:: Stored items ::

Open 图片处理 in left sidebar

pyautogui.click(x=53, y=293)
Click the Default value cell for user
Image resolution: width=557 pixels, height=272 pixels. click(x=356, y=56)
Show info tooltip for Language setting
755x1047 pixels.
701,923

==

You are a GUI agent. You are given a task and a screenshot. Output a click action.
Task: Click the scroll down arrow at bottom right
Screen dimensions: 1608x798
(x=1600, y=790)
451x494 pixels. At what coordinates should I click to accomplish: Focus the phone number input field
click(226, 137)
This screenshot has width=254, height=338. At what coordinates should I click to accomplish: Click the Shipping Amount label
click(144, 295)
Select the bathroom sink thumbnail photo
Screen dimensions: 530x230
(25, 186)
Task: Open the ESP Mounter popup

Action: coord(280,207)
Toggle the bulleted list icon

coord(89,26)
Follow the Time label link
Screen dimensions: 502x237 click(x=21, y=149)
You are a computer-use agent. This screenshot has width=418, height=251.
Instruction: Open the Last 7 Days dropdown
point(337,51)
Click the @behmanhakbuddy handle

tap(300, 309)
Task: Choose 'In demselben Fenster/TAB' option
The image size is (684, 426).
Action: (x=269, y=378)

:: HOW TO COMPLETE THIS TASK ::
Reproduce each line from the records that contains the word "agent".

:: ANSWER AREA ::
You are a GUI agent. You are given a task and a screenshot. Output a click action.
You are a computer-use agent. This screenshot has width=418, height=251.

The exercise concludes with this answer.